> **Exercise details**: Whenever a line in the data holds the string "info", copy that line.
**** Available data ****
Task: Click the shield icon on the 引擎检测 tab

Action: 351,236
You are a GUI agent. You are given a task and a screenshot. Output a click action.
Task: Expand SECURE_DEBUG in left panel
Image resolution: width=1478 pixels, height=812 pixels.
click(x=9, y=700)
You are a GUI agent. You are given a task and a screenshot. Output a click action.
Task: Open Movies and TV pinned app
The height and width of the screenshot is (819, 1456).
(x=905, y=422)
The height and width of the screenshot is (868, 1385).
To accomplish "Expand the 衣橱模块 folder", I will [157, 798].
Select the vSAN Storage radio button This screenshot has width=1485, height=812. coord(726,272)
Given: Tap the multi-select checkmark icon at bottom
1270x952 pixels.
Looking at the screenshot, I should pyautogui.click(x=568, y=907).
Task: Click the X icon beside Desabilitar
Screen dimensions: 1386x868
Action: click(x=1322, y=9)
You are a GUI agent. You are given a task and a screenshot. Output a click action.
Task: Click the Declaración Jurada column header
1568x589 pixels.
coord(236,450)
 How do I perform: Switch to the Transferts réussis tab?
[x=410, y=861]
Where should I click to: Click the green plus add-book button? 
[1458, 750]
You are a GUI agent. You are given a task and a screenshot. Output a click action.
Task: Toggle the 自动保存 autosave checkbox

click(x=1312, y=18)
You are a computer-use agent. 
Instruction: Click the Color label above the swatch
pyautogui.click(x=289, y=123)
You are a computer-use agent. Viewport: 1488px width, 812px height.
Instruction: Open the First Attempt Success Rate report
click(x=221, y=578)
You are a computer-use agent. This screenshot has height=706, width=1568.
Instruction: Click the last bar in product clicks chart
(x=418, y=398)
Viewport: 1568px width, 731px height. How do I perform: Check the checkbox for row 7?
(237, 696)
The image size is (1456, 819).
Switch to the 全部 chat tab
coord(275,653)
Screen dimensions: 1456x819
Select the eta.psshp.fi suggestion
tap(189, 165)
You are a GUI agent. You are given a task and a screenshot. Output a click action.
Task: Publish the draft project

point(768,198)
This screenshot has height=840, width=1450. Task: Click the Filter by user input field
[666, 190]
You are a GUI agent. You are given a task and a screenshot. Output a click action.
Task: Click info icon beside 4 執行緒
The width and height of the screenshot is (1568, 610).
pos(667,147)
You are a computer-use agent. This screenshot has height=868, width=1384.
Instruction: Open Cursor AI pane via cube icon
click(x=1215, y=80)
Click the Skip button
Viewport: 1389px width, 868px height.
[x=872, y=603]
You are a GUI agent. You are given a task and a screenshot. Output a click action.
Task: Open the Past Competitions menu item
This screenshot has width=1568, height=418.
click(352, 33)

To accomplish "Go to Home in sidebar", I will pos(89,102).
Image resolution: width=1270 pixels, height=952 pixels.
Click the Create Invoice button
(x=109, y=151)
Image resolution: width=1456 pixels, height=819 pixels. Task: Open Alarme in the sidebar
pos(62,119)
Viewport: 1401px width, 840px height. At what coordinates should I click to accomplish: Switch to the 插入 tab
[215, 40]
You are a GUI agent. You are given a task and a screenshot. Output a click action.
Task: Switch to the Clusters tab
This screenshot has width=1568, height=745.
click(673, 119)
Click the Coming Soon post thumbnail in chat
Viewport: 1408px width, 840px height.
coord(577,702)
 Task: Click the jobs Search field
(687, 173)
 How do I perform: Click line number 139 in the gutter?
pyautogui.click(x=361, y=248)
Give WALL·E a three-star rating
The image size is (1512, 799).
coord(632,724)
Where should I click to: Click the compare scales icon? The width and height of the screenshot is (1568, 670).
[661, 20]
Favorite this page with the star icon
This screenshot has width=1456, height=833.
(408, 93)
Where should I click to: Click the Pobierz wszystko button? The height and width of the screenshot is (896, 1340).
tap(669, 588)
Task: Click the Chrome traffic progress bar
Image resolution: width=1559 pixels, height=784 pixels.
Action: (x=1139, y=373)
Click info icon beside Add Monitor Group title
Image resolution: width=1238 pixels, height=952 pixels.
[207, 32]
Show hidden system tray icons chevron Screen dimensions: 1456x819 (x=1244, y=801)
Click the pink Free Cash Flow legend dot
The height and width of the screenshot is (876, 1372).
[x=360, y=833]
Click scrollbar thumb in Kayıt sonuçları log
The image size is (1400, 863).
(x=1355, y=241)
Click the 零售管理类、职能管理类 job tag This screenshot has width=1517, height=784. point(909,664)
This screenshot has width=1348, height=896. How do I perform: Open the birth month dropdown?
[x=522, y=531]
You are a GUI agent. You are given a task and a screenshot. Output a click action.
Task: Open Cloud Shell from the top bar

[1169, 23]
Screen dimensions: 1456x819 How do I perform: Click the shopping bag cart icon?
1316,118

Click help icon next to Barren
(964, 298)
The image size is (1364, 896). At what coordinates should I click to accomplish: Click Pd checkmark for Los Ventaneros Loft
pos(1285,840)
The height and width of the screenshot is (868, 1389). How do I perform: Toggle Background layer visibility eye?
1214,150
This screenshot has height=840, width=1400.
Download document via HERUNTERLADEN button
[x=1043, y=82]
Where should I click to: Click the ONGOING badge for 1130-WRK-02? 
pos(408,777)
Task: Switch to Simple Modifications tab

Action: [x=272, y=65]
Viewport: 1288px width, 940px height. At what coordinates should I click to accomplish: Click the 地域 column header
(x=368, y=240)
****
> **Result of this exercise**:
Task: Click info icon beside 4 執行緒
Click info icon beside Add Monitor Group title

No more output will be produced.